Sony should revive PlayStation Home to serve its new plans for the metaverse.
Sony has interesting ideas for the metaverse. The Japanese giant sees the metaverse as a big online network that could merge media, services, and social interactions. Sony is well-suited with this plan because it has a wealth of games IPs, music licenses, produced films and TV shows, and rights to anime under its Crunchyroll streamer.
"The Metaverse is at the same time a social space and a live network space where games, music, movies, and anime intersect and expand," Sony CEO Kenichiro Yoshida said in a recent corporate strategy meeting.
"Fortnite, from Epic Games, is one example. It has evolved into a social place where time and space are shared; it is not just a place for playing games. As a result, games have become a place of new expression for artists and a place to increase the value of non-game IP."
Read Also: Sony outlines its ambitious plans for the metaverse
Sony's basic idea is to unify games, entertainment, live events, music, and content in a converging digital landscape. There's talk of users meeting up in digital spaces to watch live music events and sports broadcasts, complete with virtual avatars.
"When it comes to live experiences that share time and space, music immediately comes to mind. Sony Music artists have already performed many live performances in game spaces."
This brings us to an important part of the metaverse: Representation.

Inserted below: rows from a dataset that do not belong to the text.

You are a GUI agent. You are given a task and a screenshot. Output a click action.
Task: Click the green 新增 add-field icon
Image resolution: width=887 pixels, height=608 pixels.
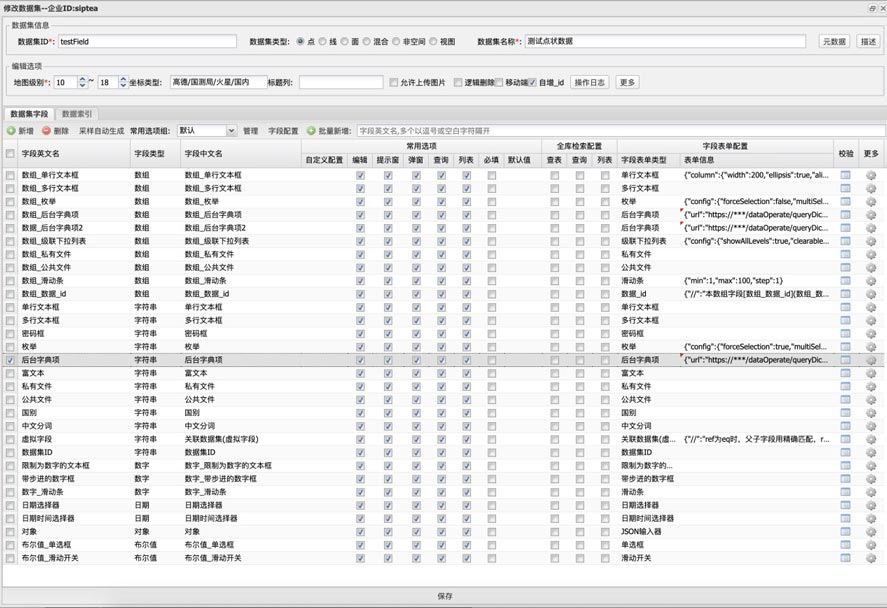coord(11,131)
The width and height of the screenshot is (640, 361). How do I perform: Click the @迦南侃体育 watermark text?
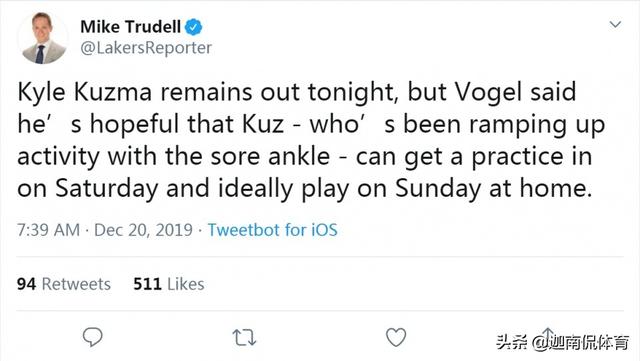[581, 342]
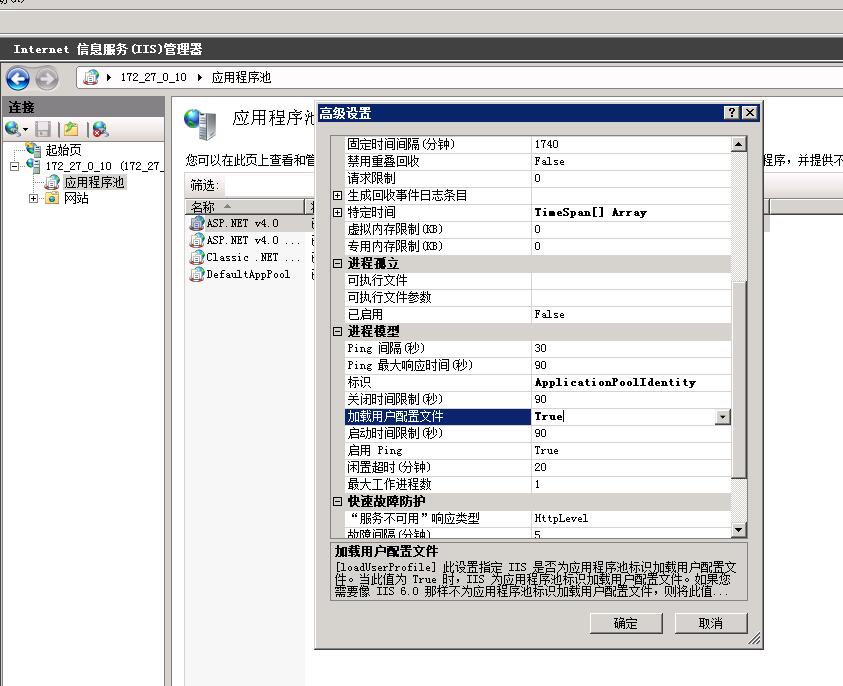
Task: Click the 标识 ApplicationPoolIdentity value field
Action: tap(630, 383)
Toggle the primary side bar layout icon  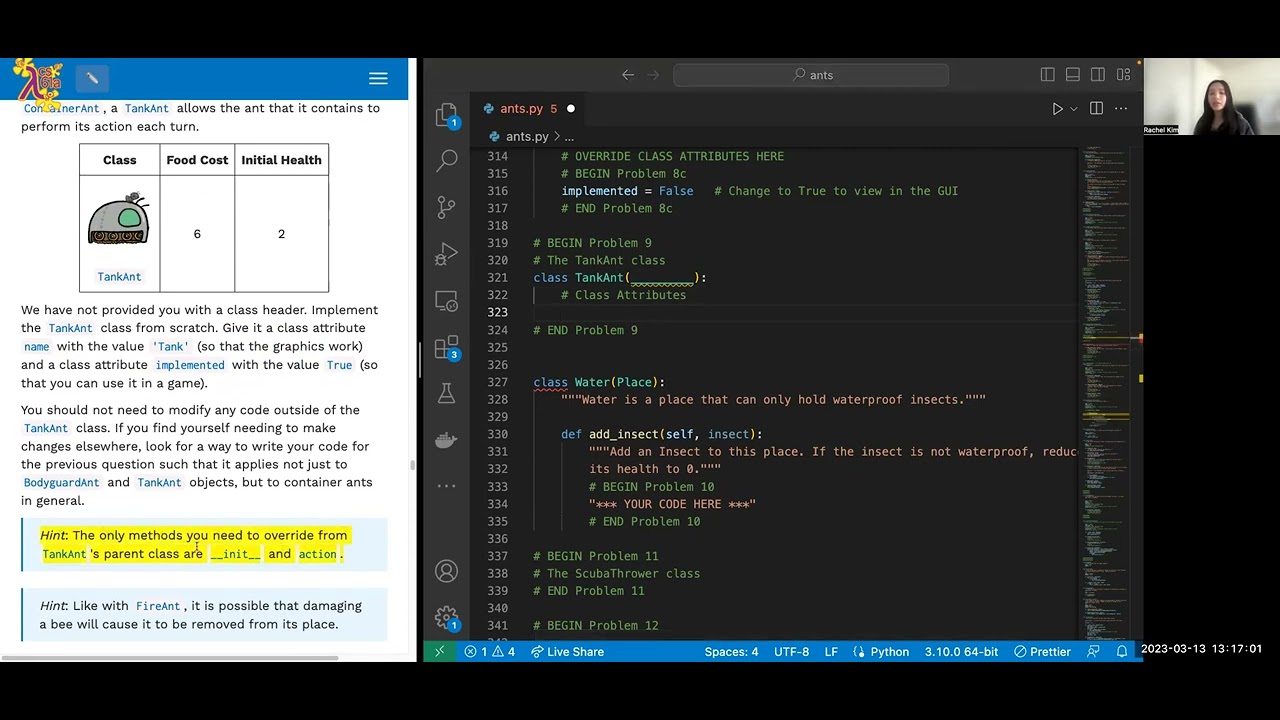[x=1047, y=75]
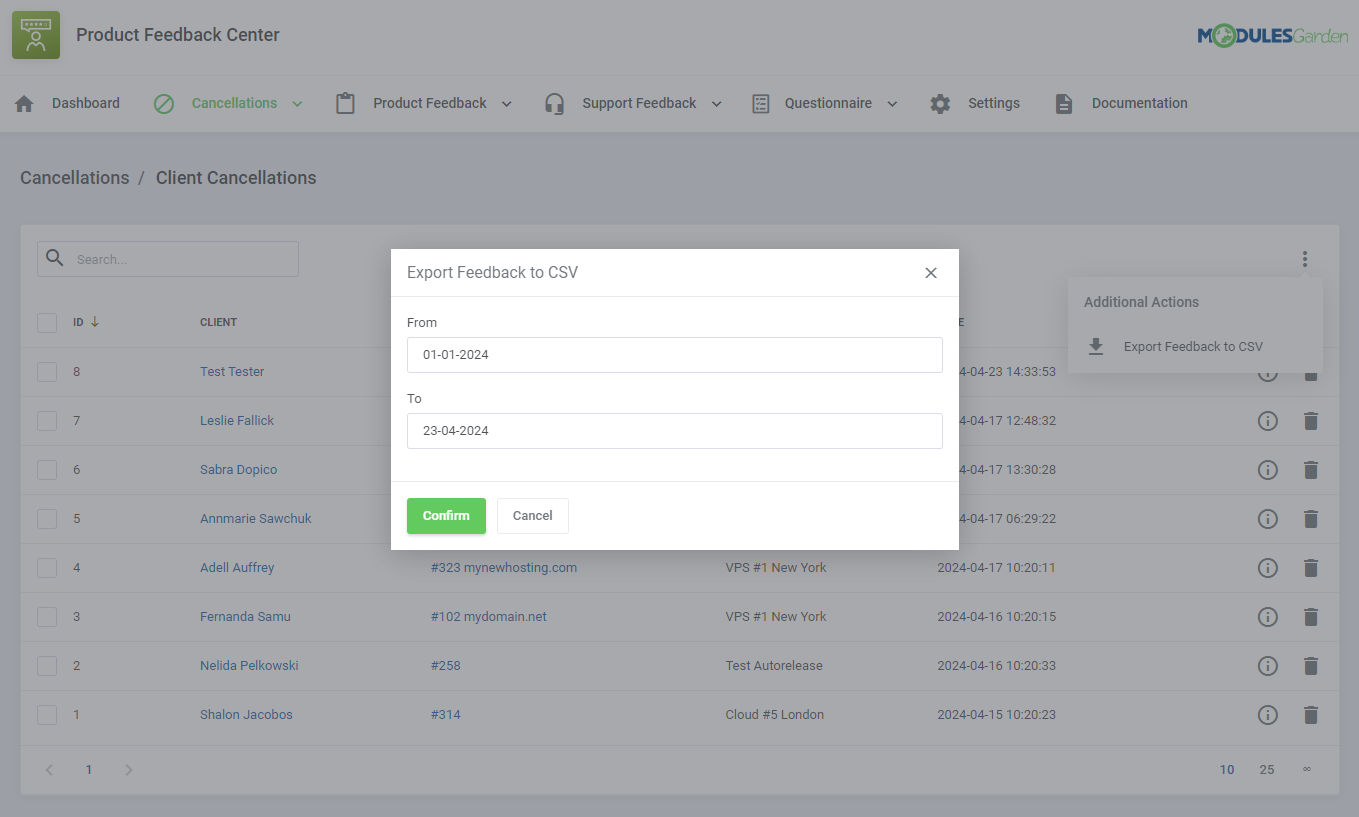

If Sony wants to go all-in on this space it needs to have some sort of digital representation for its userbase. Users need to be able to make and customize their own metaverse characters, complete with accessories, hair styles, clothes--the works. This is lot like Xbox avatars, which Meta has also mimicked with its Horizon Worlds.
Sony had something like this back in the PlayStation 3 days: PlayStation Home.
PlayStation Home was a substantial online endeavor where gamers created their own unique digital spaces and avatars. The mode had massive customization features with a multitude of skins, outfits, and accessories taken directly from games.
Big-name publishers like Konami, Bandai Namco, and even Marvel teamed up with Sony to offer themed skins and outfits for big monetization and advertisement potential.
Publishers could create "rooms", or digital spaces, specifically tailored for their brands and games. Developers could also create games that would launch within PlayStation Home.
Gamers could also watch digital live events like E3 in PlayStation Home, as well as movies on demand.
PS Home was essentially an early framework for what companies are now calling the metaverse.
The service crumbled from its own wild ambition. For years, PlayStation Home was plagued with issues, including performance hitches, massive glitches, and significant server congestion. Could Sony solve these issues today?
Maybe.
We do know it's in a much better place infrastructure-wise than it has ever been. Also remember Sony is using Microsoft's Azure service to power its cloud network.
PlayStation Home needs to make a comeback at least in spirit. Maybe Sony doesn't need to go all-out with PS Home like it did in those days, but some sort of digital environmental presence would be an asset.
Sony should create some sort of new, revamped version that serves its metaverse plans. Think of it as a PlayStation avatar that carries over to all parts of the metaverse network; create an avatar in PlayStation Home that can attend events, in-game parties, watch parties with friends over online streaming networks, and most importantly, interact with others over VR.
Users would also ideally have their own unique spaces where other players could come and visit, hang out, and maybe even leave a gift or a note. This kind of interaction is key for engagement and immersion in such a space. Again, the new revamped PS Home wouldn't need to be as broad or wide as the original in order to succeed.
Sony's next-gen PlayStation VR 2 is also well-position to tap into this market.
The headset utilizes new advanced motion-tracking technologies and setup convenience to make it a mass-market headset that could appeal to many users. It's a perfect gateway into these immersive digital experiences, and as mega-popular games like VR Chat have taught us, representation is incredibly important for metaverse-style immersion.